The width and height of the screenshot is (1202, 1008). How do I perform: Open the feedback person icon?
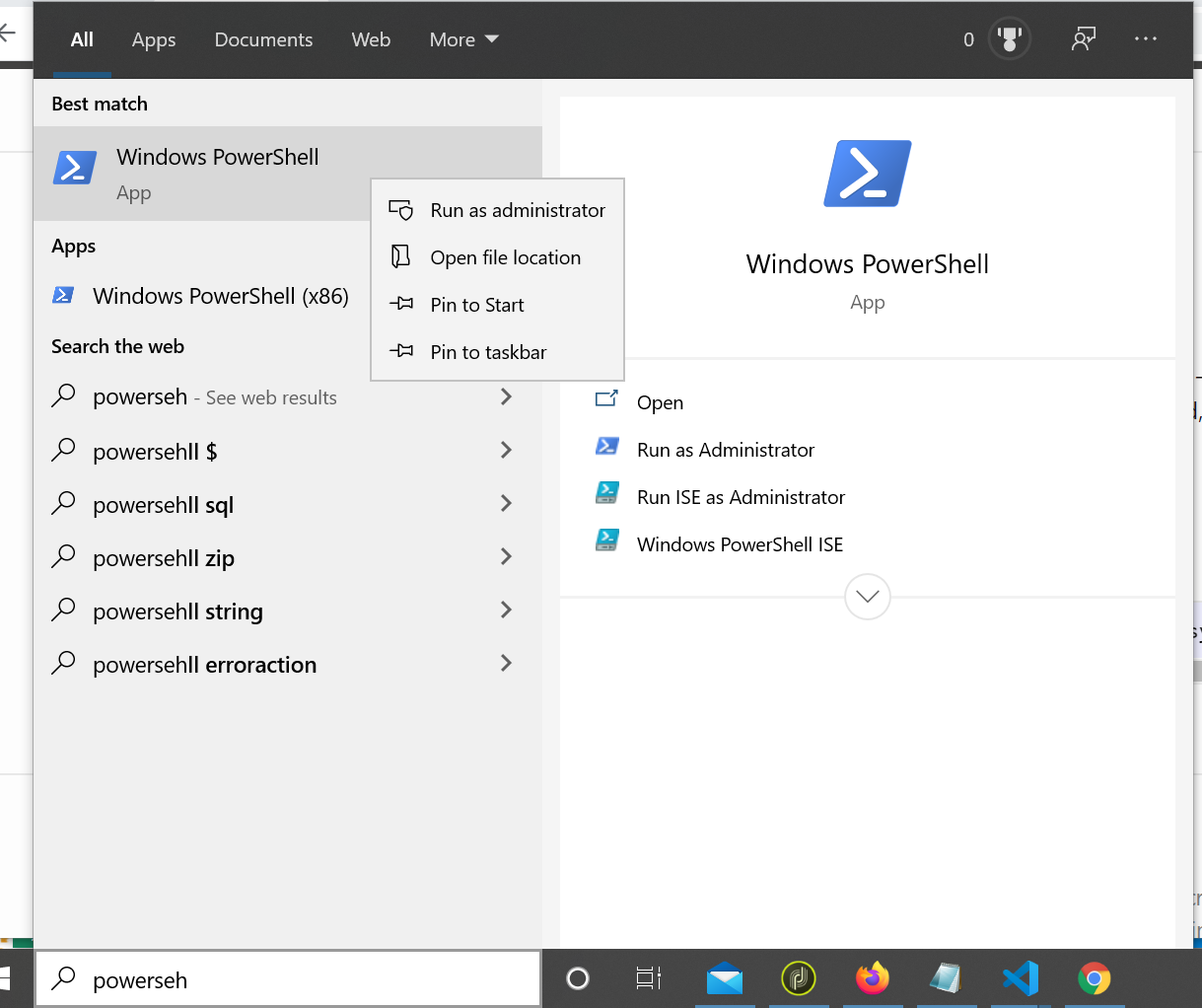1083,39
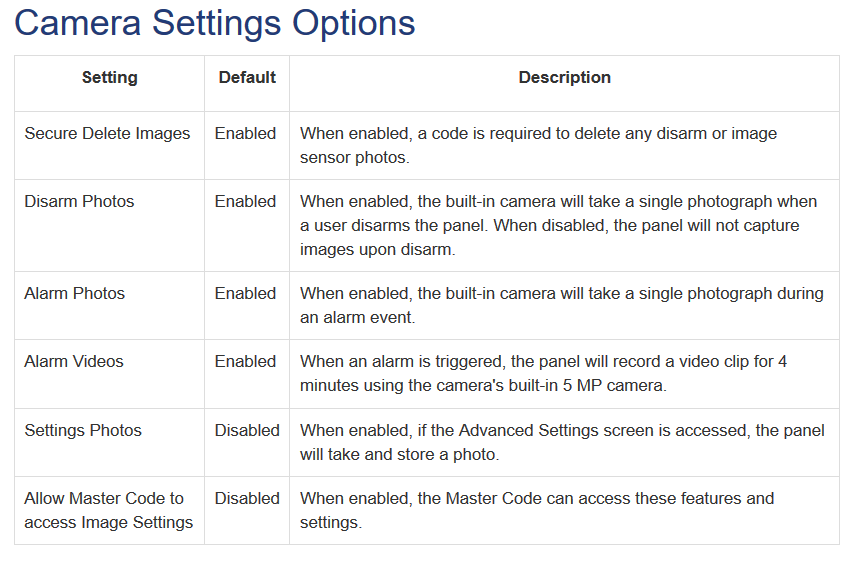
Task: Click the Alarm Photos setting name
Action: click(75, 294)
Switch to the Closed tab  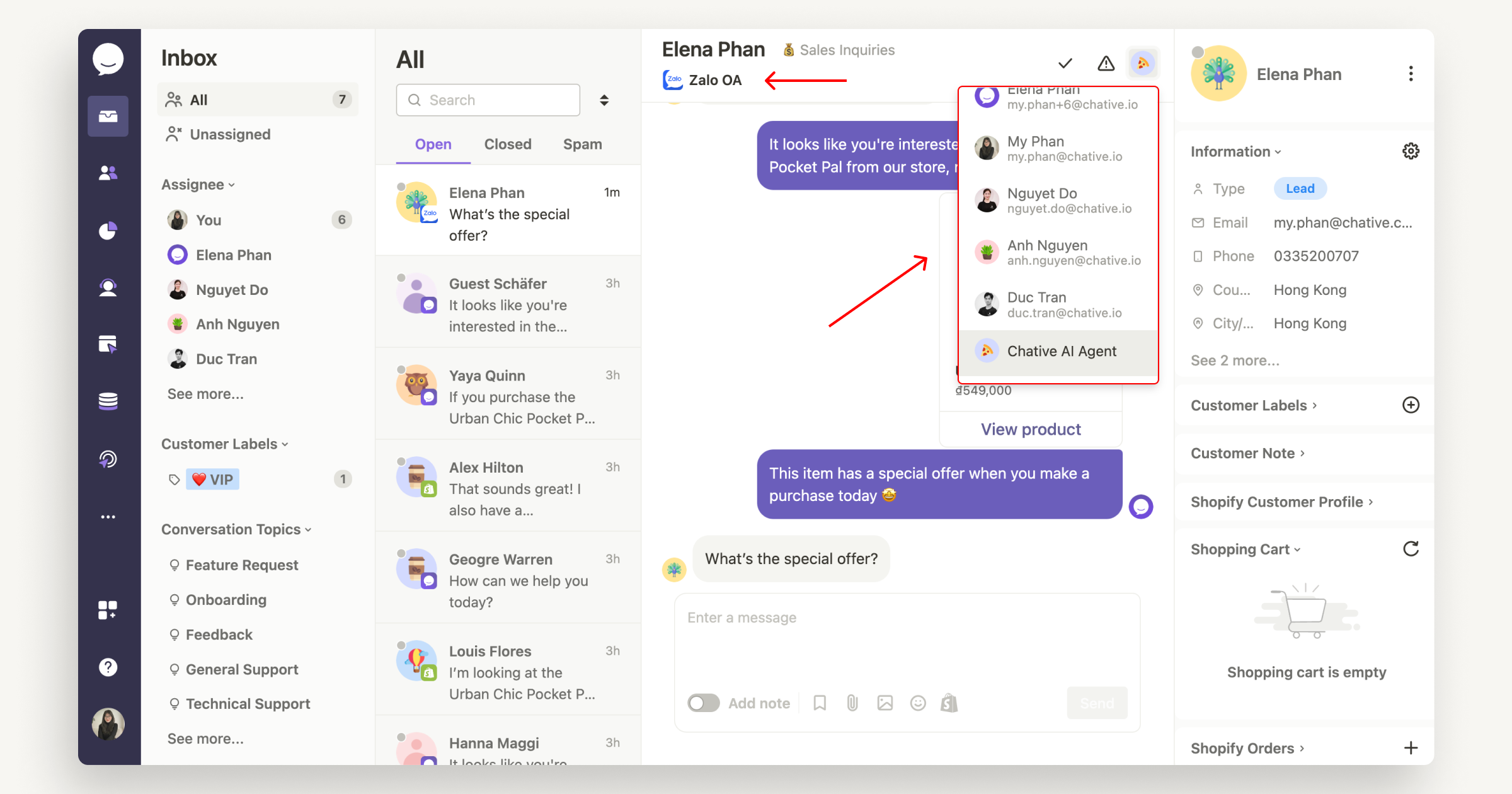click(507, 144)
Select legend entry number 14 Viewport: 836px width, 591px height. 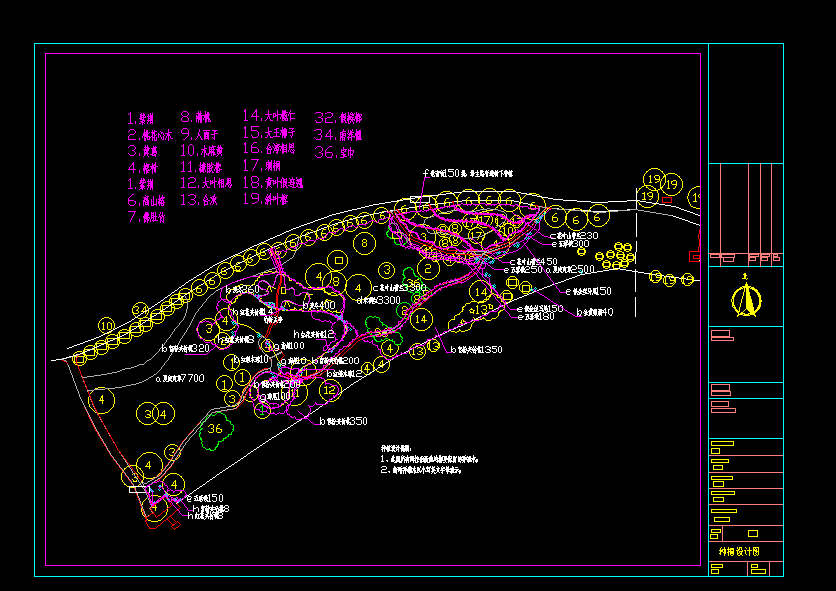(x=269, y=116)
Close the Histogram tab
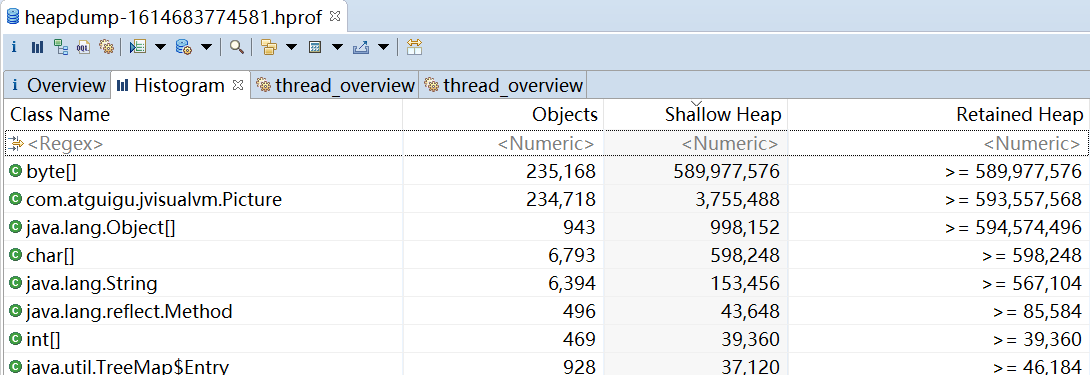 click(238, 85)
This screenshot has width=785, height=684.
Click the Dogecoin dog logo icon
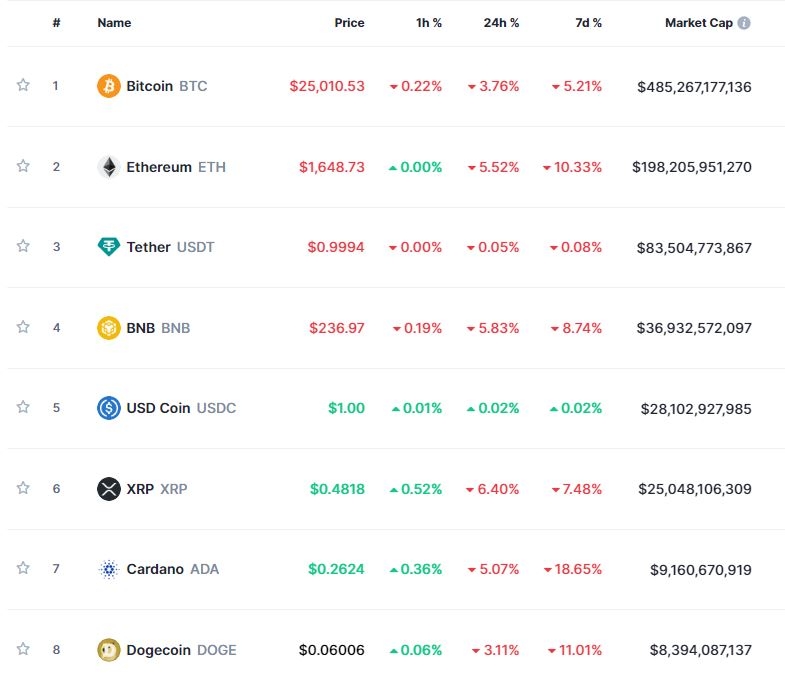pos(108,650)
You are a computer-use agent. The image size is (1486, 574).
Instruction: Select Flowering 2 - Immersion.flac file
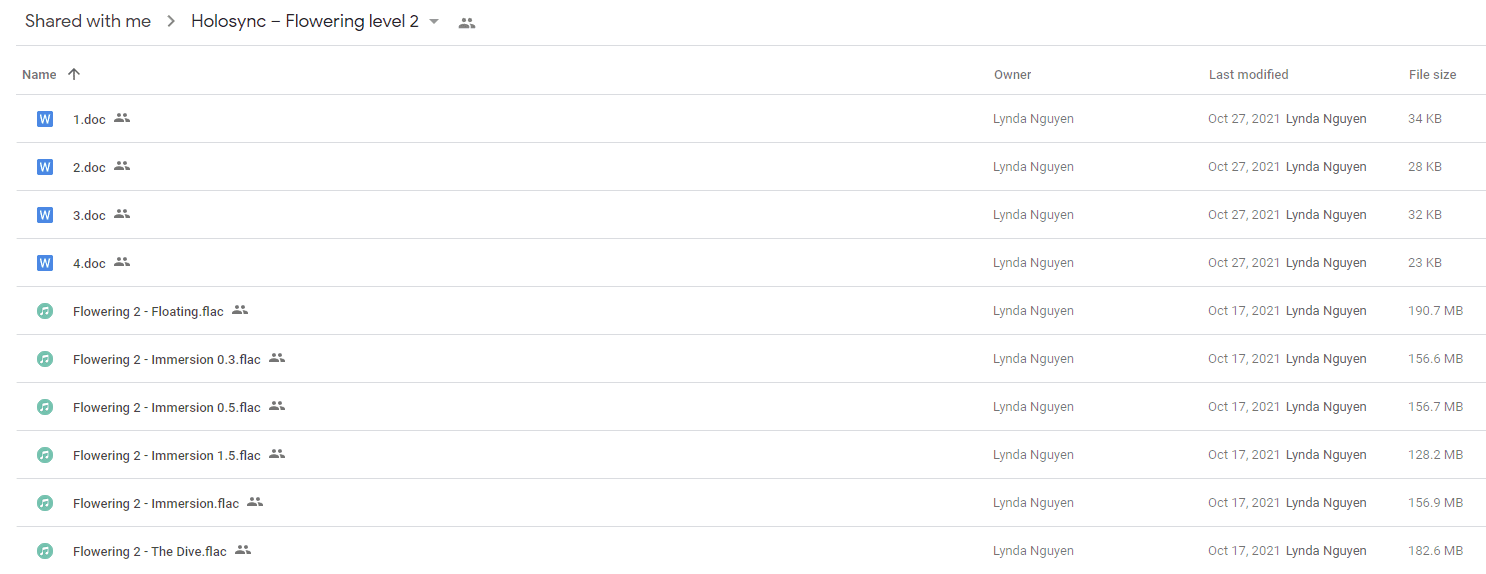pos(750,503)
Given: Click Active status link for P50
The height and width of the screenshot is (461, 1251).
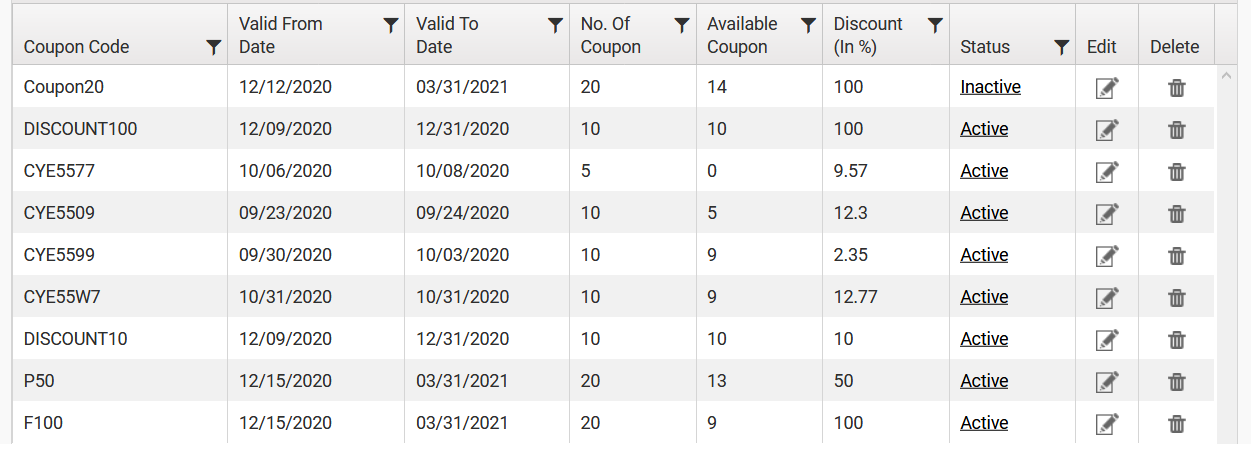Looking at the screenshot, I should click(x=984, y=381).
********************
◆ To do ◆
Exactly the lines from the one containing "This screenshot has width=785, height=684." to the final line of the entries are wanted; please write them out, both ends included, but not the pictures.

◆ The completed task ◆
This screenshot has width=785, height=684.
Click the Dogecoin dog logo icon
pos(108,650)
You are a computer-use agent. The image size is (1486, 574).
Instruction: Select Flowering 2 - Immersion.flac file
pos(750,503)
Given: Click Active status link for P50
The height and width of the screenshot is (461, 1251).
Looking at the screenshot, I should click(x=984, y=381).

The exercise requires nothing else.